**Exercise objective**
Collect every line in the entries below that contains the word "Where".

**Stored data**
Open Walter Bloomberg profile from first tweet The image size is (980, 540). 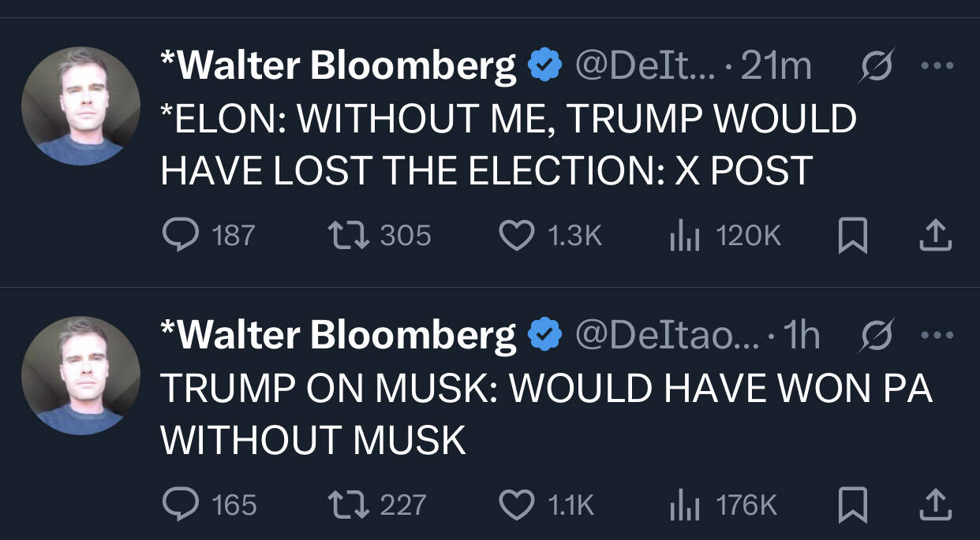pyautogui.click(x=339, y=65)
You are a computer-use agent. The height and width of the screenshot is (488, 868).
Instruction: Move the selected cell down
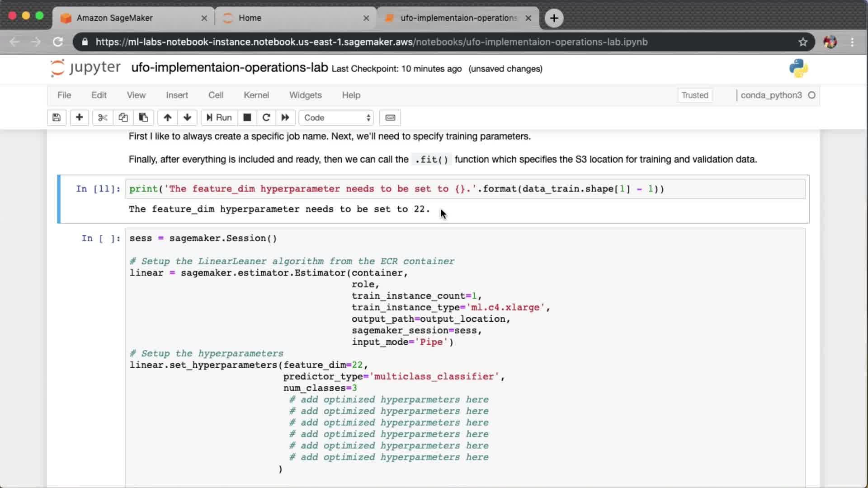(187, 117)
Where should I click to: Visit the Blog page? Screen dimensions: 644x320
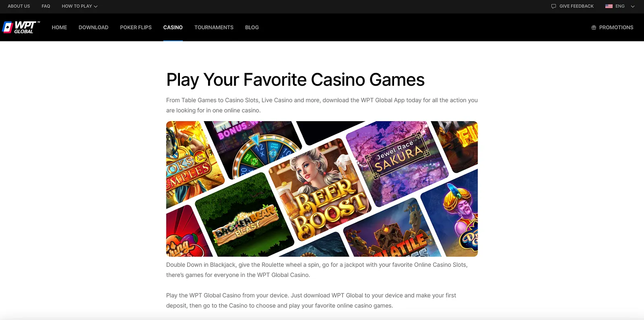pos(252,27)
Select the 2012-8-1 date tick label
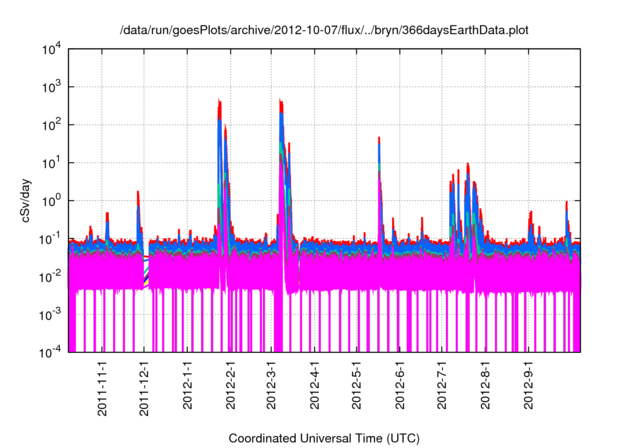This screenshot has height=448, width=640. pos(485,386)
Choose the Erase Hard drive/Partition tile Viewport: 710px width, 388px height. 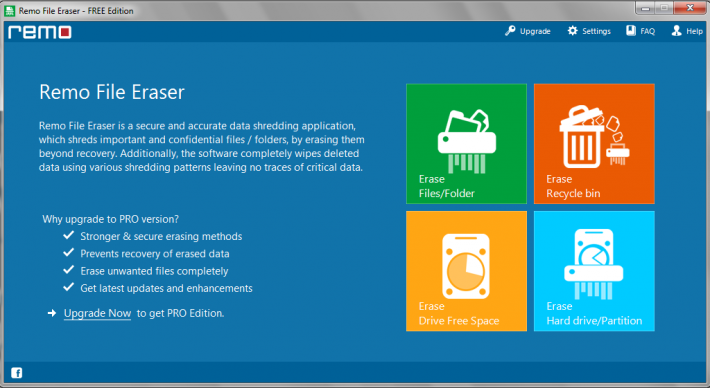pos(594,271)
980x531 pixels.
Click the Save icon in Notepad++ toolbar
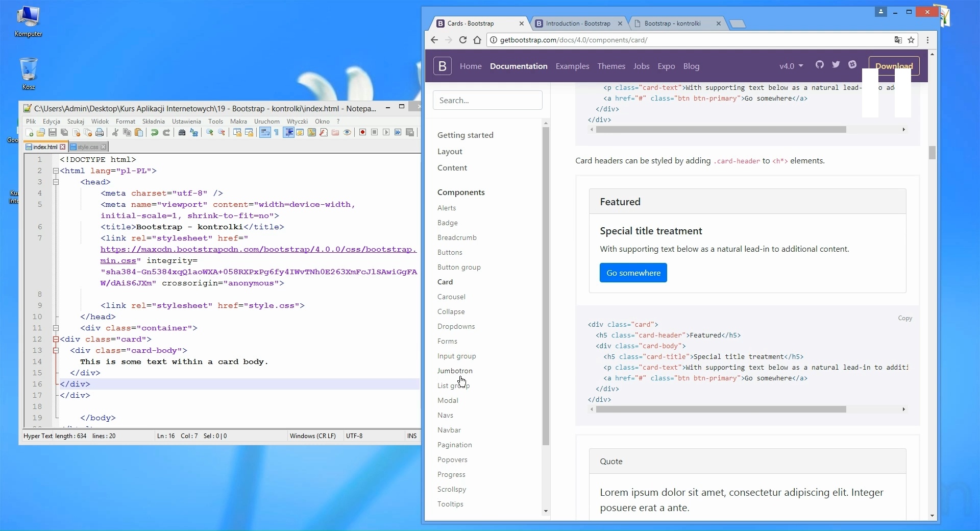click(52, 133)
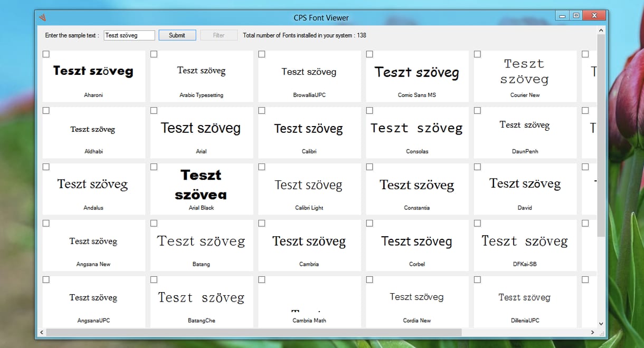
Task: Select the Arial Black font checkbox
Action: coord(154,167)
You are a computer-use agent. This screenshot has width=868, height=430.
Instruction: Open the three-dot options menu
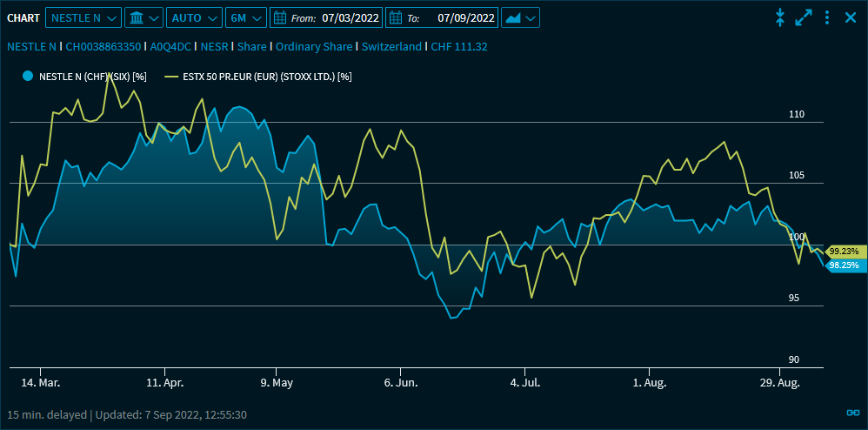click(827, 17)
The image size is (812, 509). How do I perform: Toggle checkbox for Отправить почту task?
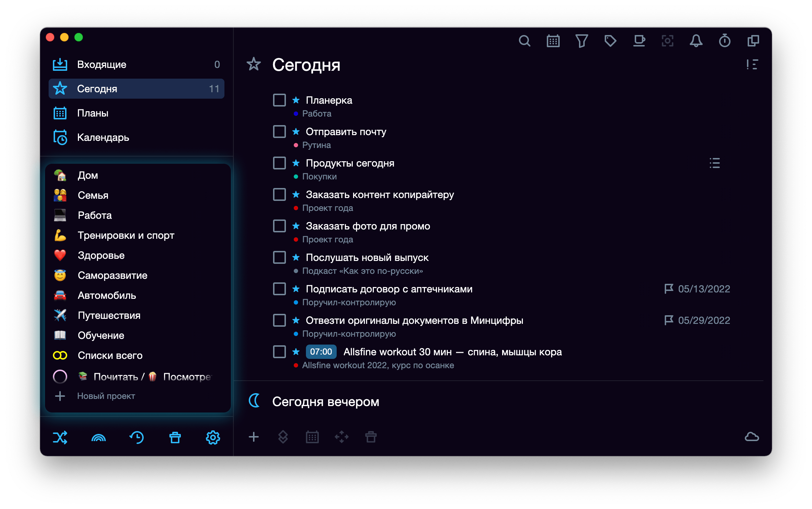tap(279, 131)
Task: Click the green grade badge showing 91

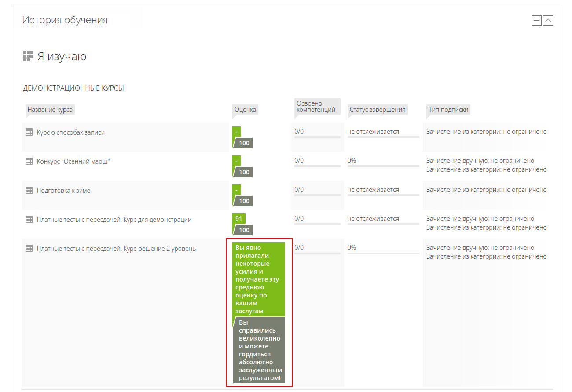Action: (x=239, y=219)
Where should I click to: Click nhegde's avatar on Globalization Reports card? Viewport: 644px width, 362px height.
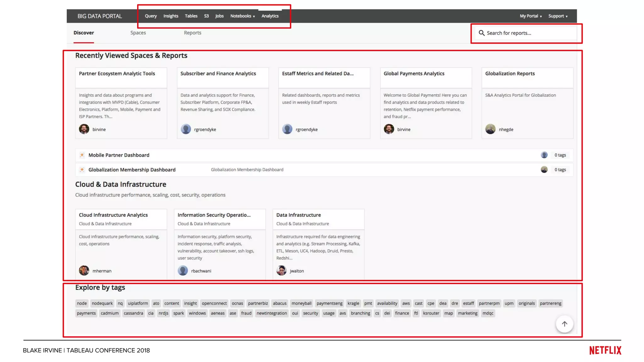[490, 129]
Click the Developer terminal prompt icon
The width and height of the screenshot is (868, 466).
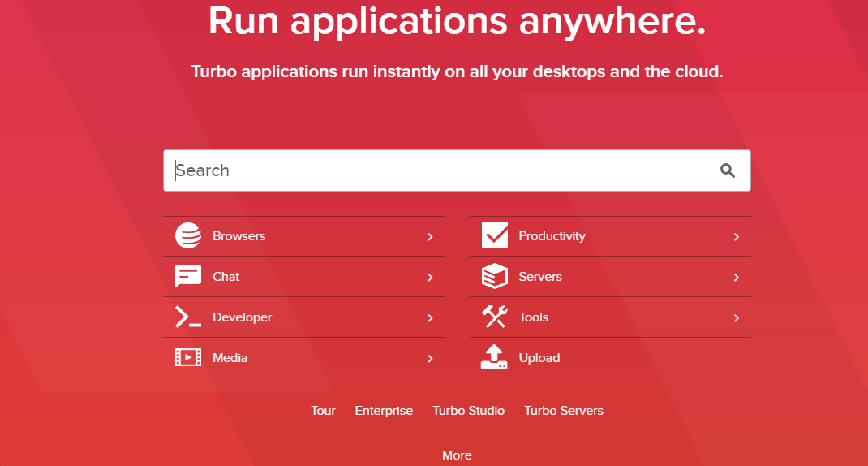pos(188,317)
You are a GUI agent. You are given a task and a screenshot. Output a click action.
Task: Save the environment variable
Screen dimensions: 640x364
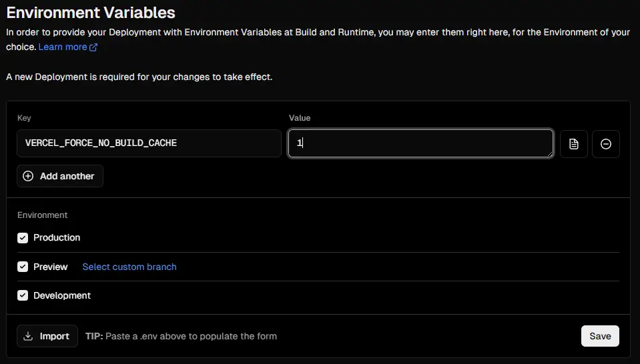tap(600, 336)
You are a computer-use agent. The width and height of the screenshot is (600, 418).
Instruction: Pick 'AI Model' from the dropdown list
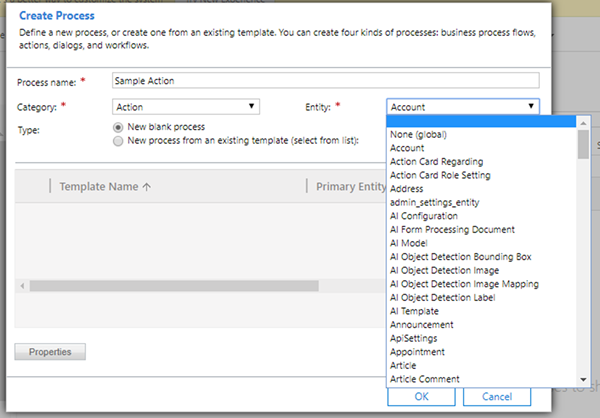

**Problem solution**
Where should I click to: Visit the Blog page? Screen dimensions: 644x320
Where should I click to: Click nhegde's avatar on Globalization Reports card? Viewport: 644px width, 362px height.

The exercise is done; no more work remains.